King of Teas
White tea is superior in the amount of antioxidants it contains in comparison to all other teas. It will typically contain slightly higher levels of caffeine, lower levels of fluoride and has a more mild and less grassy flavor. It’s a big winner all the way around.
White tea contains a large amount of polyphenol antioxidants, the most important of which are a category called catechins. ECGC or epigallocatechin gallate is thought to be the most important catechin as it is the most powerful antioxidant isolated from the tea leaf. White tea provides these big health benefits:
- Cardio-Protective | Lowers cholesterol, reduces plaque formation
- Cancer Prevention | Clinically demonstrated to inhibit some forms of cancer
- Anti-Inflammatory | Shown to alleviate rheumatism / arthritis symptoms
- Anti-Aging | Antioxidants neutralize free-radicals that damage DNA
- Brain-Protective | Reduces the risk of Alzheimer’s
Same Plant, Different Results
White tea is derived from the same plant leaves that black tea, green tea, oolong tea and pu erh tea is – camillia sinensis. Interesting right? White tea leaves are picked at a younger age and therefore contain more antioxidants. Black tea is made from mature plant leaves, green tea from freshly opened leaves and white tea from buds and very early leaves. Oolong tea and pu erh tea are made with different variations of leaf maturation, drying, aging and processing.

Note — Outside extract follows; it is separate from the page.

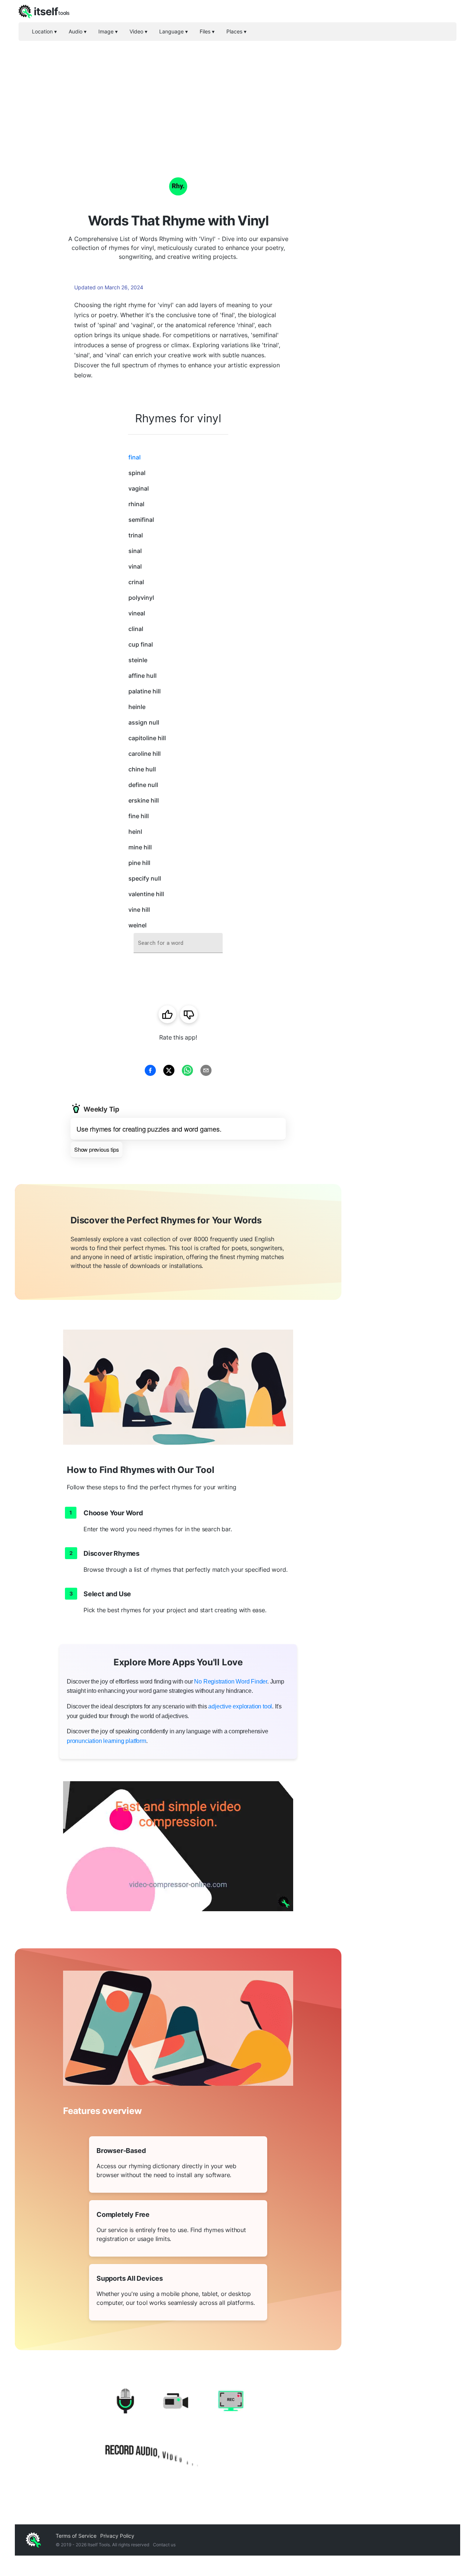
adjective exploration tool (240, 1706)
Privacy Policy (117, 2536)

Why is it Named White Tea?
The early buds on the camillia sinensis plant have silver to whitish thread-like hairs that tend to make the bud or leaf look white at this early stage of development. Also, the tea itself is a very pale yellow and in comparison to its brothers it is the lightest or “whitest.”
The White Tea Process
After the leaves are picked they are allowed to wither in natural sunlight and then are given a little bit of processing to keep any further oxidation to take place. The young buds/leaves yield the highest concentration of antioxidants and the minimal processing keeps them largely intact, more so than green tea or black tea.
Fluoride Content & Tea
The plant that white tea is derived from (camillia sinensis) tends to absorb more fluoride than other plants. The increasing awareness of fluoride as a negative contributor to our health, rather than a positive one, has raised concerns about consuming it through drinking tea. The older the leaves, the more fluoride that is absorbed and incorporated into the leaves.
White tea, being made from very young leaves/buds, has the lowest fluoride of all the teas. This is excellent news for all those trying to eliminate or minimize all sources of fluoride in their diet while still hoping to take advantage of the numerous health benefits from the camillia sinensis tea leaf.